December 15, 2015 – Oslo, Norway - Xeneta, the leading price comparison platform for containerized freight transforming the shipping and logistics industry with big data analytics, today announced that the already negotiated long-term contracted rates for 2016 currently being uploaded into the Xeneta platform clearly demonstrates the further decline of next year’s long-term rates.
In 2015, we have seen more and more shippers having the upper hand, finally relishing in the ability to be choosers and not beggars and start winning the historical price war. They have been able to evaluate their sourcing strategy taking advantage of the current downturn, especially on the Asia – Europe trade.

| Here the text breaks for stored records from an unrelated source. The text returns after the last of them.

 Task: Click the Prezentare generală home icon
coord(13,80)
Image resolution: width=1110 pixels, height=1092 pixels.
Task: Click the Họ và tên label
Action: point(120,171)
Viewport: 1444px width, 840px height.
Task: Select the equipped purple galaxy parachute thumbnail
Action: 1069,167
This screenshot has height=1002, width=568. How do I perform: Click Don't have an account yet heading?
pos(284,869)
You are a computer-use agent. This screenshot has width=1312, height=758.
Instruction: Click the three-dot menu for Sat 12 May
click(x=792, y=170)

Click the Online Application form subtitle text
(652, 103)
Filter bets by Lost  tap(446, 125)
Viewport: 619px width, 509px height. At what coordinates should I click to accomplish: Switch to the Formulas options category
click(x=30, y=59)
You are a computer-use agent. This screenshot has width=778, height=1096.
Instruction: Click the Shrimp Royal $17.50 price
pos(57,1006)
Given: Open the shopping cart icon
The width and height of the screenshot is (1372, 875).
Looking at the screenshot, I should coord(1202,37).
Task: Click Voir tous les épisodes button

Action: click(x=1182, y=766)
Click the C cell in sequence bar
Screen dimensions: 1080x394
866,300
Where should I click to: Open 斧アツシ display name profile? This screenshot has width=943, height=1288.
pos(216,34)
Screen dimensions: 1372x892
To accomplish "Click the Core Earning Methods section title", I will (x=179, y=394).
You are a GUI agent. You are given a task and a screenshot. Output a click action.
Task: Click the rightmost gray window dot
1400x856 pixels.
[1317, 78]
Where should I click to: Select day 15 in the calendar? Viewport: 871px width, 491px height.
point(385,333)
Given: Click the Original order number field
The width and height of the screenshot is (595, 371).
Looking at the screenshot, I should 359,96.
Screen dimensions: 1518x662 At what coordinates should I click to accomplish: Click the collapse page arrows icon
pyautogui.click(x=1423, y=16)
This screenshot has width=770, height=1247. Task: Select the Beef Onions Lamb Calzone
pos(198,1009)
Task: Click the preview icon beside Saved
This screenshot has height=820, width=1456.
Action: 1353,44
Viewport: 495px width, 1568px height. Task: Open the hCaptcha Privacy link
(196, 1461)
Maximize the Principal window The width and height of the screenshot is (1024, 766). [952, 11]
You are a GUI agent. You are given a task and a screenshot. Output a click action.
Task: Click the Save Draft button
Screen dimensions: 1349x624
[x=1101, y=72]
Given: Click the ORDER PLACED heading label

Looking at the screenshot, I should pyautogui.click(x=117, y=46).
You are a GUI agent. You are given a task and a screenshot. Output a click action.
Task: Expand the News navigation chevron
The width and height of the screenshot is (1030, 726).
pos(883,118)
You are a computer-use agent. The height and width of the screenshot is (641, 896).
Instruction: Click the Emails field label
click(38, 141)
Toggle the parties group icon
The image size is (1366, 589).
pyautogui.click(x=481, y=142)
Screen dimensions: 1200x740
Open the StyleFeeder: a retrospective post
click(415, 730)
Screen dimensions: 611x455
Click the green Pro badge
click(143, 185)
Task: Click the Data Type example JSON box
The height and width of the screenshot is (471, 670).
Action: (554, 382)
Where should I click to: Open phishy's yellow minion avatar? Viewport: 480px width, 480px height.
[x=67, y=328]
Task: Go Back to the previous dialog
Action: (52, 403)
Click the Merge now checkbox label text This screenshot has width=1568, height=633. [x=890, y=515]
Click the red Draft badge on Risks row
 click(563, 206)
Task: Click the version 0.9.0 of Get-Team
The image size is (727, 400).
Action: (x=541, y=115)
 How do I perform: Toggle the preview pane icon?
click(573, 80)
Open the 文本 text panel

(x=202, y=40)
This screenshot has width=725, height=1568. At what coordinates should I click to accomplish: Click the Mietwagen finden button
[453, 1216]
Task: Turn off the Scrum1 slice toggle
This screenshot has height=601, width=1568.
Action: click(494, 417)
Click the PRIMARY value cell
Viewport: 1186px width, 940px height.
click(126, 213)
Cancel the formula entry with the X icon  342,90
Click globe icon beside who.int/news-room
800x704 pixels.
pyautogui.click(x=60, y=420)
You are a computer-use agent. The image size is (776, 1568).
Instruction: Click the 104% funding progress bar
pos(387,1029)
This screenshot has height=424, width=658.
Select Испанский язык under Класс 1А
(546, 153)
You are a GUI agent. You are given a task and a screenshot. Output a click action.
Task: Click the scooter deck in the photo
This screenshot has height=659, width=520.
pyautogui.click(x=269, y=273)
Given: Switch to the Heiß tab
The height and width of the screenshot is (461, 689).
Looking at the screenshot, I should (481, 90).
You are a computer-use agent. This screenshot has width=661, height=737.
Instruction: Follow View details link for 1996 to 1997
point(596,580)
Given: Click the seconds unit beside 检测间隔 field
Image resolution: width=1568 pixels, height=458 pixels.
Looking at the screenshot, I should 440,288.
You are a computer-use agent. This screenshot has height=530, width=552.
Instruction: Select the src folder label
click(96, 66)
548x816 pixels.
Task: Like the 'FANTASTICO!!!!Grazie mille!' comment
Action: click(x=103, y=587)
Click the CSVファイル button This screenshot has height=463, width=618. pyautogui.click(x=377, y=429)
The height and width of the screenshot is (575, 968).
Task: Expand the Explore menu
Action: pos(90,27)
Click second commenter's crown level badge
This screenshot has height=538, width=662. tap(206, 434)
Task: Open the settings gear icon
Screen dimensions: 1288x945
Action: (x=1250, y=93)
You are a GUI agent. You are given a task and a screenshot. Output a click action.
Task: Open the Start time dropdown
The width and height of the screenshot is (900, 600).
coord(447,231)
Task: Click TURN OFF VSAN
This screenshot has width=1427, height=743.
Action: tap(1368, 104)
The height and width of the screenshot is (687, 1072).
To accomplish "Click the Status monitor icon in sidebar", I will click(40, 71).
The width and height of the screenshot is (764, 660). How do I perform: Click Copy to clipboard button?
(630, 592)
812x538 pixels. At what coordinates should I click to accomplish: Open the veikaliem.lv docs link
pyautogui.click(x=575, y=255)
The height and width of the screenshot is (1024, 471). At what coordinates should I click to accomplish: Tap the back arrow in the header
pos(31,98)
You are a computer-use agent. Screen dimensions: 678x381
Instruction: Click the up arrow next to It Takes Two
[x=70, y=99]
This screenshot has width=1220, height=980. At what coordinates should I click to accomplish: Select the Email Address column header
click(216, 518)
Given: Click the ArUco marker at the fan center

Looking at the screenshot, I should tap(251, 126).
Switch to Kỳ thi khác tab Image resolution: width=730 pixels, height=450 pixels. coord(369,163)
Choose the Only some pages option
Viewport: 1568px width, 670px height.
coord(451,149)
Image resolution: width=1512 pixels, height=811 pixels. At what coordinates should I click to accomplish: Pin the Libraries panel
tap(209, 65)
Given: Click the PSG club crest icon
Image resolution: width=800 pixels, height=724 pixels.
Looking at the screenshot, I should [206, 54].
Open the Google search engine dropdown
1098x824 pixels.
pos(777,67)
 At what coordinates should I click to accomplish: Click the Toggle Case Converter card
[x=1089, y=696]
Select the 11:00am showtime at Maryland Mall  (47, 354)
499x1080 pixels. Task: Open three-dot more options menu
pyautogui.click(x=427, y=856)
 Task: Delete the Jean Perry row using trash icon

Looking into 2016, long-term contracts rates are significantly lower than the past 12 months. This is based on the current 10x’s of thousands of already negotiated long-term contracts being uploaded into the Xeneta platform.
“We expect to see more of that in 2016 where our long-term rates market intelligence clearly indicates that these rates are on a clear path down, based on already contracted rates for the entire next year. We are seeing that the usual popular routes will continue this rate downfall and are already seeing further indication in the Xeneta platform for various other routes as the tender season comes to a close,” says Thomas Sørbø, CBDO, Xeneta.
To sum up, global growth will be low, capacity will grow, volatility and the price war will continue. 2016 long-term contracts will be rock bottom making life for all carriers even more difficult than in 2015. As we continue to see 2016 long-term rates pour into the Xeneta platform, we will be able to further inform about the future health of the ocean freight industry.